人の形をかたどった「人形」は、古来神秘的な力があるとされてきました。古墳時代の人物埴輪は人の身代わりとして扱われ、ひな人形の由来は、人形(ひとがた)に自分の災厄を託して海や川に流すものでした。

この「江戸木目込み人形」も、上の説明にあるように、元はといえば京都の上賀茂神社に仕える雑掌高橋忠重が、木切れに布を木目込んで人形を作ったのが始まりで、神社に仕える人物が始めたというところに、何やら神秘めいたものを感じます。

さて、普通の人形は、なにがしかの材料で人の形を作り、それに服を着せていくのですが、「木目込み人形」は衣服の皺や模様の形に本体に筋彫りを入れ、そこに布を押し込んで(木目込んで)作るものであり、それだけに自然の衣服の感じがでるというより、より人為的な、創作的な造形が可能だともいえます。そのことから、伝統工芸としての「木目込み人形」とは別に、一般の人々が楽しむ手芸としての「木目込み」人形が発達しています。

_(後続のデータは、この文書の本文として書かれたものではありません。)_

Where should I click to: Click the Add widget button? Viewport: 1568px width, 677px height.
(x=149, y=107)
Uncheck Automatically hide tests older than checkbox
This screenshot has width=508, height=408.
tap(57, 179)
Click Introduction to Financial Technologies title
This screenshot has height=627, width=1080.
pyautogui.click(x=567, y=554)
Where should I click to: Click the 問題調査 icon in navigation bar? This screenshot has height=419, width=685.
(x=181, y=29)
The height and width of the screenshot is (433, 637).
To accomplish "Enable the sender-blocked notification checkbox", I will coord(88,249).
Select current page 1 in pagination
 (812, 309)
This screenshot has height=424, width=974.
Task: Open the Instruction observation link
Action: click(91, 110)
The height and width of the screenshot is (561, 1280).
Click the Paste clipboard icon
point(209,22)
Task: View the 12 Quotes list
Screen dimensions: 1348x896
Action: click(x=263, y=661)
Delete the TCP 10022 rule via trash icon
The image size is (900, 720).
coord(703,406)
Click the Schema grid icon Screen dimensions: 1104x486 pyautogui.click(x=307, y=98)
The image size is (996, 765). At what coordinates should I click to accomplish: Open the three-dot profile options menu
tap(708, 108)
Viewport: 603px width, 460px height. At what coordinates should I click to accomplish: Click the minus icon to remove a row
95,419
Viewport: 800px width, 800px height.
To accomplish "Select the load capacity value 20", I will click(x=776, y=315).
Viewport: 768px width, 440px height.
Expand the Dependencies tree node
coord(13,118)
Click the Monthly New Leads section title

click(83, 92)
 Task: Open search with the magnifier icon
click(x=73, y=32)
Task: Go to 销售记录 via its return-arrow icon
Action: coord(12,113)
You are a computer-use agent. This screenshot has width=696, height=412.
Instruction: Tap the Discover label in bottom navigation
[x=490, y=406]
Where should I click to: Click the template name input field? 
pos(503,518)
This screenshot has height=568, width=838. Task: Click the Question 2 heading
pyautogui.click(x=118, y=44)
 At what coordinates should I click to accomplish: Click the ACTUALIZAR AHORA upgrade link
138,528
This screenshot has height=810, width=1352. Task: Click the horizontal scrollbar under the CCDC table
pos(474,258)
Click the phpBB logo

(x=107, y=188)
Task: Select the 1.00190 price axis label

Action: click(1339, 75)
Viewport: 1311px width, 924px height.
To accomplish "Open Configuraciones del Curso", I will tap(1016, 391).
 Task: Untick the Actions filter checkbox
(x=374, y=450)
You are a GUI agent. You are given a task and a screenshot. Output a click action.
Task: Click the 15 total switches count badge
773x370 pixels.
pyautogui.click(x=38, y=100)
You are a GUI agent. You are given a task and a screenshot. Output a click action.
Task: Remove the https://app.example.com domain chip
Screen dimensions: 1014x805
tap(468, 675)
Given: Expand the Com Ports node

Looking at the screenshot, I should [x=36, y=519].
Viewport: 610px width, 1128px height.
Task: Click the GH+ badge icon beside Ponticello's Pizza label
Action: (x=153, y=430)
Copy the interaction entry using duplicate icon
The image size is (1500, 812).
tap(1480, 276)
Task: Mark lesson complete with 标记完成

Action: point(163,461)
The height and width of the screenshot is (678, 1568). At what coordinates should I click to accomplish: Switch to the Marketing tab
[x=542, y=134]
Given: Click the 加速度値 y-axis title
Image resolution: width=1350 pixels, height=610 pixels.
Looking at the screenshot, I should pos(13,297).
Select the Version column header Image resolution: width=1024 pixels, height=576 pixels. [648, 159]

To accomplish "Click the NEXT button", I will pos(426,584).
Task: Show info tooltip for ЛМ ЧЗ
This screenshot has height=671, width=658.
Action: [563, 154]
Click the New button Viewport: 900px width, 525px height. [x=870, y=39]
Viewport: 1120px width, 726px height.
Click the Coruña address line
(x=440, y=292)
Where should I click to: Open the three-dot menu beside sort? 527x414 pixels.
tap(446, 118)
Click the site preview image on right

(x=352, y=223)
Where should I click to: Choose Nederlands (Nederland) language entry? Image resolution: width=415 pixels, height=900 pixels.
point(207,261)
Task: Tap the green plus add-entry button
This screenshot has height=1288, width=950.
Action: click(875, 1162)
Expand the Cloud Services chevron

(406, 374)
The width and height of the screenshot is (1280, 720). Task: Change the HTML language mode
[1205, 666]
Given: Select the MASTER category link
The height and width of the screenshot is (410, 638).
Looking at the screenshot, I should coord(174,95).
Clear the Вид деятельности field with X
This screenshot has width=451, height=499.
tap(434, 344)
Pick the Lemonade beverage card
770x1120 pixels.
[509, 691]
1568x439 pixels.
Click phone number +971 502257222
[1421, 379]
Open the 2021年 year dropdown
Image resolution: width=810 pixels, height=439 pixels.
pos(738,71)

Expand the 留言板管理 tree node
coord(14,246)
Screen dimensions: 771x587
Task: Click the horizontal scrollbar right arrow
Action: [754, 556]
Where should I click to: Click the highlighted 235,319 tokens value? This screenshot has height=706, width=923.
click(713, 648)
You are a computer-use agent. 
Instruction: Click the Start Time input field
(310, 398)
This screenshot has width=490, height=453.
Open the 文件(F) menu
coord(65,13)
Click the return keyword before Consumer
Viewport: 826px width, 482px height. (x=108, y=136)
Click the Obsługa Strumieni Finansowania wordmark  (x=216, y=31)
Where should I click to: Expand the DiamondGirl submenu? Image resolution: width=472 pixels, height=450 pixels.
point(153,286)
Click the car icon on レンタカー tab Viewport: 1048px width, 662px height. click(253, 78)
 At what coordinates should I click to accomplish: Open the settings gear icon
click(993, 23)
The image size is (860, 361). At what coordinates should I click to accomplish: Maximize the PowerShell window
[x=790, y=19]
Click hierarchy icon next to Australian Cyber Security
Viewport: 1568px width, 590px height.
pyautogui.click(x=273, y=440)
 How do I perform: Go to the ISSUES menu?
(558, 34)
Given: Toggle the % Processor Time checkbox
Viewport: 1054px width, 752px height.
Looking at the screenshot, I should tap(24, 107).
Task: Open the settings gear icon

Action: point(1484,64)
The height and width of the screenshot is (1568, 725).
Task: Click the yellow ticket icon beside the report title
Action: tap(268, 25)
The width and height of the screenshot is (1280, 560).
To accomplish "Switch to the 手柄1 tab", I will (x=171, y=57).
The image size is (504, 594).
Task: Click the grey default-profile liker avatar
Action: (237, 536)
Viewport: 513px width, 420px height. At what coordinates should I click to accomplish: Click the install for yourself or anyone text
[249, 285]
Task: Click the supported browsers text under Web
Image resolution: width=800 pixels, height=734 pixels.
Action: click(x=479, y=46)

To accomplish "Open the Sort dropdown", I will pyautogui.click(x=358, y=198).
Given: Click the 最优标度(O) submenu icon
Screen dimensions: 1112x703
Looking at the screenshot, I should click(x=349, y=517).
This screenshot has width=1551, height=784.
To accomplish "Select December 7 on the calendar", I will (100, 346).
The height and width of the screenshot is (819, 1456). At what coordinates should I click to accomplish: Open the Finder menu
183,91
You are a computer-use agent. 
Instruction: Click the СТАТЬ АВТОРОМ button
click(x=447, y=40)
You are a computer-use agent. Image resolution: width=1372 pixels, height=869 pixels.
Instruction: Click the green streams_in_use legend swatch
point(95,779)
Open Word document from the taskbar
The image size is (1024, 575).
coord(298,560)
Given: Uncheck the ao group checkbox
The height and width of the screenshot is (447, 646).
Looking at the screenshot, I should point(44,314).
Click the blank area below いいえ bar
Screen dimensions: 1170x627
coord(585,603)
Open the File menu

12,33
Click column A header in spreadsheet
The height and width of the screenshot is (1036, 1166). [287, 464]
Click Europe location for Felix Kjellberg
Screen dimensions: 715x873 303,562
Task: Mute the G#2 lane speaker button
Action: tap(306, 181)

和楽多屋でも採り上げている、『かたつむり』や『テントウ虫』などがそうで、なかなか楽しい作品に仕上がっていますよね。

京都で発達した「木目込み人形」は、やがて江戸に渡り、独自の発展を遂げることになります。顔の表情では、京都が「ぽっちゃりとしてふくよかな顔立ち」であるのに比べ、江戸は「やや痩せ形で、小味の利いた、こまかい目鼻立ち」が特徴であると言われています。

いずれにしても創作性の強い、この「木目込み人形」は伝統技法を守ると共に、将来に向けて、なお発展を続ける人形だと言えるでしょう。